* **What you should do**:
Extract each line of the records below that contains the word "input".

* **Supplied material**:
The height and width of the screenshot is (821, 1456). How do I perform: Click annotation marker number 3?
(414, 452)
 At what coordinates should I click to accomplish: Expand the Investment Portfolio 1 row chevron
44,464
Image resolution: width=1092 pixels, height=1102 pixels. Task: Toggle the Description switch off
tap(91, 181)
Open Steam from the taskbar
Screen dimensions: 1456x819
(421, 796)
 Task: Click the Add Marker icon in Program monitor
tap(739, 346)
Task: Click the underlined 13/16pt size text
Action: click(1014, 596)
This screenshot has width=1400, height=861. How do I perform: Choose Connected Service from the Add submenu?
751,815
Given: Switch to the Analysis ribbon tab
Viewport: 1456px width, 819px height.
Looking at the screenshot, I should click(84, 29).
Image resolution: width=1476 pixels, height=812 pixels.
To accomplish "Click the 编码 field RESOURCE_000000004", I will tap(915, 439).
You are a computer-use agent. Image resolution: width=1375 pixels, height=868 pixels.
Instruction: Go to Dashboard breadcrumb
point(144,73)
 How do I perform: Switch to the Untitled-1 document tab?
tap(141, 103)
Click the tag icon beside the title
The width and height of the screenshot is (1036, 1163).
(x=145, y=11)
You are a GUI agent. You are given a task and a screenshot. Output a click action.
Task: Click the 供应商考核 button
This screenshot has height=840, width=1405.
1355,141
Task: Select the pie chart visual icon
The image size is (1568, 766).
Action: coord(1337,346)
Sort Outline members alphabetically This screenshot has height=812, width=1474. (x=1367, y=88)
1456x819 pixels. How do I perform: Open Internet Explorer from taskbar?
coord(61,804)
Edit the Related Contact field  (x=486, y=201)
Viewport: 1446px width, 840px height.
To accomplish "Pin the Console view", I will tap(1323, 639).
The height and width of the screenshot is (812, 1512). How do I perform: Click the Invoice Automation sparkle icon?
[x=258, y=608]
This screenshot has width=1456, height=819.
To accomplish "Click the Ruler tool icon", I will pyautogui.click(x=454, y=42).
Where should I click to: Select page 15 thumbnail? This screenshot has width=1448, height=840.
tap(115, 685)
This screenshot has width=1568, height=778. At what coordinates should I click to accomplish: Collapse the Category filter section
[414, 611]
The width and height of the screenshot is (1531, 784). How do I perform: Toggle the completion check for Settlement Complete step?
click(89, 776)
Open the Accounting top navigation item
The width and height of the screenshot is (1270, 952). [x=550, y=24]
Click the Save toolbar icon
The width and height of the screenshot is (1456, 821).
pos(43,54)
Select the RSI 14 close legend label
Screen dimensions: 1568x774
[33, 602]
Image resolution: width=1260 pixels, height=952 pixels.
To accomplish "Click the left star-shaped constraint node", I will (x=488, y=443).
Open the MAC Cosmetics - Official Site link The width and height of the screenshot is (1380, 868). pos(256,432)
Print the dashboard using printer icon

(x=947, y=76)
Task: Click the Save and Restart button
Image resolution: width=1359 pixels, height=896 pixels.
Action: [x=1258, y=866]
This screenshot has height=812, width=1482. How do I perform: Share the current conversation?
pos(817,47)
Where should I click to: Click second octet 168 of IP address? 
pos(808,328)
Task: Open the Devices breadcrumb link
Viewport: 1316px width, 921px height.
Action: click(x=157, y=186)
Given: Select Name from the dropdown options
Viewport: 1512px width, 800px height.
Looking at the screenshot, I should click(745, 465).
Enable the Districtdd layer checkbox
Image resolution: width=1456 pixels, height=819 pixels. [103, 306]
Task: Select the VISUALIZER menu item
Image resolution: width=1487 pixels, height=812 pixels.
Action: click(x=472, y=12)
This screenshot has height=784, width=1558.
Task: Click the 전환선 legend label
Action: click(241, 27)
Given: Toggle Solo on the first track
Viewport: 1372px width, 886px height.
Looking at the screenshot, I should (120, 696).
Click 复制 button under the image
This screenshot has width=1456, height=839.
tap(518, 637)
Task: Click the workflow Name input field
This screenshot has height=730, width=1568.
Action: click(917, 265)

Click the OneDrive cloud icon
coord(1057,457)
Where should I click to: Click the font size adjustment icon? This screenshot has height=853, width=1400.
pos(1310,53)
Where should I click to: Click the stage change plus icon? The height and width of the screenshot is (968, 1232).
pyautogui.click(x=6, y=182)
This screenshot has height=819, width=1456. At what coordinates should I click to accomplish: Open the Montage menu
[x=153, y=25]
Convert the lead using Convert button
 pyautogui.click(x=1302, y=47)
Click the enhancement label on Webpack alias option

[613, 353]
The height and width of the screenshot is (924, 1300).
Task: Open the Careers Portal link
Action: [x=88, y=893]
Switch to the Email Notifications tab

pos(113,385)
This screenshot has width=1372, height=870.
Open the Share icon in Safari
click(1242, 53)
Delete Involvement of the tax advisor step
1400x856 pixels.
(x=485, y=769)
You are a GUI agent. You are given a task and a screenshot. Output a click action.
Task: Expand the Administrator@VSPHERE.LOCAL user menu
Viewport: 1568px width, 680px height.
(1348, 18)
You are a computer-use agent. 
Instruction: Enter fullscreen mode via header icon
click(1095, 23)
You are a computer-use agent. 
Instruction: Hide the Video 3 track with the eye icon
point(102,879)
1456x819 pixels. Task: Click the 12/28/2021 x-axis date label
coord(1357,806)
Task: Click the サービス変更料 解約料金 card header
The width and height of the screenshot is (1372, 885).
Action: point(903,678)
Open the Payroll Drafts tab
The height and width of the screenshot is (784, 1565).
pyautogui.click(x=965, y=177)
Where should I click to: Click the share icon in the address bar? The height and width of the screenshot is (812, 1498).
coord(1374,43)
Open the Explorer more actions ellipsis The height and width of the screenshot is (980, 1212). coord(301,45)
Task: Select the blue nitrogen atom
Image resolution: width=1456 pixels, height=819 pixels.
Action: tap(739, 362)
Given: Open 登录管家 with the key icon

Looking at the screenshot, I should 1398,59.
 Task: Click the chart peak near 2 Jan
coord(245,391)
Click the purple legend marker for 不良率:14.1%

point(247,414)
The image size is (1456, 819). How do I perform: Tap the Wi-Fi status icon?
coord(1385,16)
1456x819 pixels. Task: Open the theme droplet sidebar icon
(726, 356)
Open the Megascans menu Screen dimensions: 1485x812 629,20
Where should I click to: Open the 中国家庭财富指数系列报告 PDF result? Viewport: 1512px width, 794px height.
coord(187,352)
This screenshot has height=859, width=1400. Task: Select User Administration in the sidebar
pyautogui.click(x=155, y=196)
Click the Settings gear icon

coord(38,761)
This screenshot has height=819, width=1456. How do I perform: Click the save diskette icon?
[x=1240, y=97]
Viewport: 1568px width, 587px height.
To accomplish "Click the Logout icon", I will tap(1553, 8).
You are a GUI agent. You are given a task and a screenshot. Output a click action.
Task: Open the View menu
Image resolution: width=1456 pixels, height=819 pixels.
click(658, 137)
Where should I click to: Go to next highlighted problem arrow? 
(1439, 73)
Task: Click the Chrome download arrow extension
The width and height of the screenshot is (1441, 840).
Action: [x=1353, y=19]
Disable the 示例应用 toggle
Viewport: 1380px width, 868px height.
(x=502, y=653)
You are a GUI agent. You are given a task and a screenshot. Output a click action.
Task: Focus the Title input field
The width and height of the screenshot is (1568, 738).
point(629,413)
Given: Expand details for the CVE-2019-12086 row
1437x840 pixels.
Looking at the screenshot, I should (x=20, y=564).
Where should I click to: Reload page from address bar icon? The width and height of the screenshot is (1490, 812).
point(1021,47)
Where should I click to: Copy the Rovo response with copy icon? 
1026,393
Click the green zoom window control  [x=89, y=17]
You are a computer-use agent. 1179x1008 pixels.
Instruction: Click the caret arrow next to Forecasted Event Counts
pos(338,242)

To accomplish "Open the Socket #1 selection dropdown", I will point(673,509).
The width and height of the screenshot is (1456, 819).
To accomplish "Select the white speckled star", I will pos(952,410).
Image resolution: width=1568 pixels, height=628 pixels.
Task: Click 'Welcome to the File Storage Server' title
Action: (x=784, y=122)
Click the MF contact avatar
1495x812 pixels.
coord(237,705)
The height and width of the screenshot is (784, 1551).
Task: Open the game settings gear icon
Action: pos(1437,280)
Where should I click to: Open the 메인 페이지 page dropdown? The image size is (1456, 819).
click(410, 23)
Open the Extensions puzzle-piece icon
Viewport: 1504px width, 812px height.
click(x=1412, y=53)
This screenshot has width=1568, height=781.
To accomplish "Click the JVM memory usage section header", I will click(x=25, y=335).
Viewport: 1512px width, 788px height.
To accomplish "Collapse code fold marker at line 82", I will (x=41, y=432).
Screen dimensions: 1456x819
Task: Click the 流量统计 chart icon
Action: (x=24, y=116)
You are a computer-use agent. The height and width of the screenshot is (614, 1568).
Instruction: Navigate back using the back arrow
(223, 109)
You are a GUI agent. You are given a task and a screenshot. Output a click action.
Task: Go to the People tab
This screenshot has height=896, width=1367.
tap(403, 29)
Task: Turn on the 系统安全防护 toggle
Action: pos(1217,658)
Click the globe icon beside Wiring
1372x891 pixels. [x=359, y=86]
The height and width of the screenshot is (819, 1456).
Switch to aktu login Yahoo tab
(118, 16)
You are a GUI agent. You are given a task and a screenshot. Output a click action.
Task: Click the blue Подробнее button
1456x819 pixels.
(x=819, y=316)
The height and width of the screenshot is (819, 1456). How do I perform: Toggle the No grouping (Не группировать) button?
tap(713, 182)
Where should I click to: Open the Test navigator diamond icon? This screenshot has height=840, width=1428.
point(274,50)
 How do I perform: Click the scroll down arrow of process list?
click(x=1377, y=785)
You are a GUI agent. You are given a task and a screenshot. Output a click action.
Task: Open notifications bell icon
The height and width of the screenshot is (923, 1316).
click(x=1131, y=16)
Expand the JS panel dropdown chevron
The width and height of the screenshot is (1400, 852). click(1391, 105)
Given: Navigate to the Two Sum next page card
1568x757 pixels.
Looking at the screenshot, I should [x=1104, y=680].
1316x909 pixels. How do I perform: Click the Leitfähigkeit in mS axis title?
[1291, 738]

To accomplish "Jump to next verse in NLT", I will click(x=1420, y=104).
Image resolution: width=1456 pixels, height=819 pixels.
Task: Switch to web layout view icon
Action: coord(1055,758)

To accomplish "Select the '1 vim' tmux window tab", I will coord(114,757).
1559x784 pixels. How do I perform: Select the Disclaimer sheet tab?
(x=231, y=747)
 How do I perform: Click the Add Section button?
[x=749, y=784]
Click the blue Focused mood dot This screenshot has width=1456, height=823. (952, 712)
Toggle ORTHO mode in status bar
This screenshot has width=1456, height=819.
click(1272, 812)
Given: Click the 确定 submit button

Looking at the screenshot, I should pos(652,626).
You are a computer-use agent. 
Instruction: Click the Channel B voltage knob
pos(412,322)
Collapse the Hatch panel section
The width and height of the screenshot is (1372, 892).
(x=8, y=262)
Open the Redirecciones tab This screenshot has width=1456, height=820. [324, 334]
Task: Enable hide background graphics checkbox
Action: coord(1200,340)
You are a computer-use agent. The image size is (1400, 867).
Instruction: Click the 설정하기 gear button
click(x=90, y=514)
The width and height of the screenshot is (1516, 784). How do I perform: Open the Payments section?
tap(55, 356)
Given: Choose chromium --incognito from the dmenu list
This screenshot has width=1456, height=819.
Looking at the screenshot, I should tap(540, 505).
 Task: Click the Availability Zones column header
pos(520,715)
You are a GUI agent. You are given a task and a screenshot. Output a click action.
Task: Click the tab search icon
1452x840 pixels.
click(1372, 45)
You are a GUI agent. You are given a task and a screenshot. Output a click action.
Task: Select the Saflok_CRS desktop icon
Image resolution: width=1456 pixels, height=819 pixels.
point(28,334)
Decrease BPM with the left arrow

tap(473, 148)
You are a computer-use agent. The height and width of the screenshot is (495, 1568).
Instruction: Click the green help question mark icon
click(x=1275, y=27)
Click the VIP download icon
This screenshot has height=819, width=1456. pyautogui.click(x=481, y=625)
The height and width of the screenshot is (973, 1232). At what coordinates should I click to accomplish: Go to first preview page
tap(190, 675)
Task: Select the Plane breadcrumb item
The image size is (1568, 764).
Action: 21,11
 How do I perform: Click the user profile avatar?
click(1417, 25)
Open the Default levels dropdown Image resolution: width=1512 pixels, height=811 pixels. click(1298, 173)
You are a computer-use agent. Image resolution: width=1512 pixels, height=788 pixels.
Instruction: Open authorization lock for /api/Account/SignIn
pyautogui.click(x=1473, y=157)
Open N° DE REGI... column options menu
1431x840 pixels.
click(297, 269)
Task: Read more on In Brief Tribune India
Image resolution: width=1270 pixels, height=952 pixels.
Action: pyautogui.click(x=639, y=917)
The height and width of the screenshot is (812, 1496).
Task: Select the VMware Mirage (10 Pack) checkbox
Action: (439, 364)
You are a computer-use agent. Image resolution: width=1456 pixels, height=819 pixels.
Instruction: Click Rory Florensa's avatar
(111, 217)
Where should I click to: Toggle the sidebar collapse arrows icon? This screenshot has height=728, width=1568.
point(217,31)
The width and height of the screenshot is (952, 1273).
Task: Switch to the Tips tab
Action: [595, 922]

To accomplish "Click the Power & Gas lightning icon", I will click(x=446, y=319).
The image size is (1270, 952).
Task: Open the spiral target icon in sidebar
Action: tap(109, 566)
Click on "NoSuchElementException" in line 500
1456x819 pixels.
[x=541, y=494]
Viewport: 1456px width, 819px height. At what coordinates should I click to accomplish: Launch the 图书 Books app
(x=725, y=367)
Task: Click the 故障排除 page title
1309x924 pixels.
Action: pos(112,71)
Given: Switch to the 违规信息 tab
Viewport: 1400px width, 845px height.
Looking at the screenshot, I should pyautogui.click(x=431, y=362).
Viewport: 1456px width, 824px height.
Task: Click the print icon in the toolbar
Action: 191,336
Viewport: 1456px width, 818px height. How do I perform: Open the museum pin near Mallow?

* **Task output**:
Task: Click the workflow Name input field
Task: Focus the Title input field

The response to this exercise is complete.